Moving Around Moving Around In 1985, I ...
In 1985, I moved to New York and stayed at International House on 125th and Claremont. I lived in an eight-by-ten room with a bathroom down the hall, just so I didn't have to deal with any crazy roommates. I was near Grant's Tomb and just a short walk to Columbia, where I was attending graduate school, but all too far away from downtown. The other students would drink beer in drab bars and host dinner parties I was usually not invited to, so I'd brave it and go to the old Palladium, which was near Union Square, or the Limelight.

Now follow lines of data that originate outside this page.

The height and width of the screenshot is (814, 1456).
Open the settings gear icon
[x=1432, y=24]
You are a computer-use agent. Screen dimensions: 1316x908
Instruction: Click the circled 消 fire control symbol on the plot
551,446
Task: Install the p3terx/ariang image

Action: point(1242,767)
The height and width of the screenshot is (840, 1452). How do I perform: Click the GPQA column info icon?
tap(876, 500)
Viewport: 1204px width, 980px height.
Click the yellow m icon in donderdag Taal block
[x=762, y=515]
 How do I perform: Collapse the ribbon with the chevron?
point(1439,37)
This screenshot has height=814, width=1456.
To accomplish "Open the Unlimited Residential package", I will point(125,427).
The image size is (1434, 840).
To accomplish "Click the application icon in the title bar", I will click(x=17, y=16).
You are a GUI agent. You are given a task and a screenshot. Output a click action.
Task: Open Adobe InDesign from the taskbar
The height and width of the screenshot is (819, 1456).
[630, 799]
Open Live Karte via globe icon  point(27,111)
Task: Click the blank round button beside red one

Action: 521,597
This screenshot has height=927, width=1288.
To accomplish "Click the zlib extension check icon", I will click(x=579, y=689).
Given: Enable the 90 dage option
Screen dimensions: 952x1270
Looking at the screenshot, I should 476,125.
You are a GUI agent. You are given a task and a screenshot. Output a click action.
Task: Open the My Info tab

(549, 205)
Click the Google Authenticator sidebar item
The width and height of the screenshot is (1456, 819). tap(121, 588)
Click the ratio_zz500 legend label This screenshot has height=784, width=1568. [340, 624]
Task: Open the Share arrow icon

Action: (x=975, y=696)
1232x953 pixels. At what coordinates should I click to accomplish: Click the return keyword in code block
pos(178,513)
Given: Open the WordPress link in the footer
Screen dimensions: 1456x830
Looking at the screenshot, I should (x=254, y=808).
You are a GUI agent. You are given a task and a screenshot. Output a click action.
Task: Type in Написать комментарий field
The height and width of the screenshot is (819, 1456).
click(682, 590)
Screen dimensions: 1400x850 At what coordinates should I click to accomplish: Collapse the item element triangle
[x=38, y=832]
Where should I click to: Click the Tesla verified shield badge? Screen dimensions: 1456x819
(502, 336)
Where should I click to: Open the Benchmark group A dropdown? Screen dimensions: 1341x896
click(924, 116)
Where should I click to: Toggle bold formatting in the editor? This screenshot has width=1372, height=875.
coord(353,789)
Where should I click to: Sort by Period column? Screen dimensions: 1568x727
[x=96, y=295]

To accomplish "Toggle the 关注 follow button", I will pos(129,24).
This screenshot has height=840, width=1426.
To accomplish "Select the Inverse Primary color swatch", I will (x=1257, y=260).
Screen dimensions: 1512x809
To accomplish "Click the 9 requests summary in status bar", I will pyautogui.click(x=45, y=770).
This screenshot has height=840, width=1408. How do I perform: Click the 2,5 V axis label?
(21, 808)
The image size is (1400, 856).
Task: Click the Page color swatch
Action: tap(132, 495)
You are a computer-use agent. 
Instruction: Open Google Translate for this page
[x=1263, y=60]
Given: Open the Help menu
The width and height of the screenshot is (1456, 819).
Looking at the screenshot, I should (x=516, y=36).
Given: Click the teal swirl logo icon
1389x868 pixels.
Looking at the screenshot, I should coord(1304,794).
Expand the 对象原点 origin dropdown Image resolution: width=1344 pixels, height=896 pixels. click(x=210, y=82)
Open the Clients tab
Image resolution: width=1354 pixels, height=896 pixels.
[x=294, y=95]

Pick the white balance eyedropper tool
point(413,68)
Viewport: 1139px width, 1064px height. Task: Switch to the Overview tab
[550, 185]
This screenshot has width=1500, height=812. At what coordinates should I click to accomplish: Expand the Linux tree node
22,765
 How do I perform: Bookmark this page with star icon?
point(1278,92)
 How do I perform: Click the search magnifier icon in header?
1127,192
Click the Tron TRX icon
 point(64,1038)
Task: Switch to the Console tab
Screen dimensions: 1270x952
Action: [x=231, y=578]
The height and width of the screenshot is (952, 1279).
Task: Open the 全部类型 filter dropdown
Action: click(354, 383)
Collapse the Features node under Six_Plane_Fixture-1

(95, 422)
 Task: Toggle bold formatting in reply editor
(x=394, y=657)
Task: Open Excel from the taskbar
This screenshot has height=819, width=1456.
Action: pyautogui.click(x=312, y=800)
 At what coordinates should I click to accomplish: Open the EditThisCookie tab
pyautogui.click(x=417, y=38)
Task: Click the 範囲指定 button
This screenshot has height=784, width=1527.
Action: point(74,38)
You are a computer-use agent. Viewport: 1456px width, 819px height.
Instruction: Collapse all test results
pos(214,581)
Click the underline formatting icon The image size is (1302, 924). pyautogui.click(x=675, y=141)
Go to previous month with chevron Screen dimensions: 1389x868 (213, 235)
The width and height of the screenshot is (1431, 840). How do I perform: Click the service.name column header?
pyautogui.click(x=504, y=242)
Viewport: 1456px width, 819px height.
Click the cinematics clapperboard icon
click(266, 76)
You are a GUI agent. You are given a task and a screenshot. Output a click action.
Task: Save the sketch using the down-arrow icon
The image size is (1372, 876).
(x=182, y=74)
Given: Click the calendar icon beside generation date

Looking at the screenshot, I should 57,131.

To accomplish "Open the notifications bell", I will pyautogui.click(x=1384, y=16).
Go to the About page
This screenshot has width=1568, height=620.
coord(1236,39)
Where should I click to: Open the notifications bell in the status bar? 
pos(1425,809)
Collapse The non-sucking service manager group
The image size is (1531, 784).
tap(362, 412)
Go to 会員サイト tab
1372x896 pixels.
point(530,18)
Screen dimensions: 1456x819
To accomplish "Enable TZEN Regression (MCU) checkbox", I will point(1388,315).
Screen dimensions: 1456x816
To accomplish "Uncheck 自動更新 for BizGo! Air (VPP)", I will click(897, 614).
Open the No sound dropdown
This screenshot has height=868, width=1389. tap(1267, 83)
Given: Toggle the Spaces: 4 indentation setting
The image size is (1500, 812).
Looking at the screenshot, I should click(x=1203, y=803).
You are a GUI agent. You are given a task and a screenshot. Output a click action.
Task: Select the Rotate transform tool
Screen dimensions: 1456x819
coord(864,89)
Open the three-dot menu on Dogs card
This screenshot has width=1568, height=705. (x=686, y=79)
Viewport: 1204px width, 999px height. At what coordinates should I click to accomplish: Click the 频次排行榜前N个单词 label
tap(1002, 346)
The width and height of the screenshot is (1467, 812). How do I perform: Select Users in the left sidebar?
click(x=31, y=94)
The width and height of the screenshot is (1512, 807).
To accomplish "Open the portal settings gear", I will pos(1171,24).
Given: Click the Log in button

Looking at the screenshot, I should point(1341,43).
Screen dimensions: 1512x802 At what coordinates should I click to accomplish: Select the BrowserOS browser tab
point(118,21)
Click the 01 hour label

One night I brought home a pretty stupid kid from the Limelight, reading more into his punk outfit than he was ever able to embody. He later tried to get into International House and find me, but the feisty door guy, Marshall, wouldn't let him in. I'd frequently try to engage Marshall in conversation because he was so obviously gay and I missed San Francisco so much, but the stalking incident didn't reflect well on me.
After a year in the boondocks I stayed in a friend's apartment for a couple of months right across from the building I live in now, 2nd St. between Avenues A and B. Back then, I slept under a blinking Schlitz sign, but was so scared of the block that I scuttled around rapidly and fearfully. Now, of course, that same block is littered with wine bars?no more guys mumbling "works, works" at the corner of 2nd and B?and I aspire to be the scary one. My friend Alexis, visiting from L.A., certainly rattled them by imperiously sending back a bottle of wine as I watched admiringly.
My British grandmother, Nanny, used to live on that block, but moved to fixed-income housing between C and D, where she ran around at all hours in crooked wigs and jarringly bright outfits from the St. Emerick's quonset hut thrift store. She liked to feed the stray cats in the then-abandoned lots of Avenue C, and collected a few for herself. I remember her even using cat food tins to cook muffins in. Nobody fucked with her. When she died, they hauled out hundreds of garbage bags of weird knickknacks, and I moved right on in.
I'd try to take three-dollar cab rides to avoid the dicey stretch from Avenue B to C, but they often wouldn't take me. "Why do you want to go there?" they'd ask suspiciously. Sometimes, on that danger block, you'd see guys getting dragged out of their cars, yelling for help that would never arrive, hear that awful thump of a beating. My visiting paramours, walking down to see me late at night, usually got pelted with eggs or held up at knifepoint.
My terrace on 10th St. faced the ConEd plant, and also looked over the basketball courts and pool on Avenue D, so I'd sit there, sleepless, watching sweaty midnight games or hearing rowdy splashers from the pool I only dared go into in the day. Still, it wasn't too loud late at night. At around 3 a.m. or so I'd hear a gunshot, a scream and sirens, and it was over. There wasn't a lot of room for any noisy bickering, no whoops from drunks suddenly feeling free in a neighborhood far from home?even the drunks weren't foolish enough to go down that far.
For a couple of months in the early 90s, I stayed in this masochist's apartment near Prospect Park, watching over his meticulously organized porn collection in a building that smelled like old people. The residents actually talked to me, which made me realize how alienating my other life was. When I returned to 10th St. I felt weighed down by the ConEd plant, the power lines, my black snot, the battered wife across the hall and the cheap crap I'd accumulated, so I moved to N. 4th St. in Williamsburg, back before there were five places to get lattes. I liked getting off the L train to that quieter place, but there was no heat or hot water; Brooklyn landlords get away with more, but in this case it was a moody widow who'd inherited a building with a rundown boiler and just didn't give a damn.
When I was on the verge of being homeless, in about 1996, a kind woman in a writing workshop at the Nuyorican got me a spot in a low-income co-op, back on old 2nd St. It's crooked and overheated and so cheap I can never move. For entertainment, I go to the Parkside Lounge at Houston and Attorney on Fridays for free jazz salsa; Collective Unconscious on Ludlow on Wednesdays and Sundays is three dollars. I loiter at the Bowery Poetry Club, bother the doorman at Sin-é, walk Key Food at 2 a.m., visit Chutney on Houston and A for a dollar cup of steaming hot chai at 4 a.m. I always make it a point to ignore the surly counterperson while I peruse the papers of the day.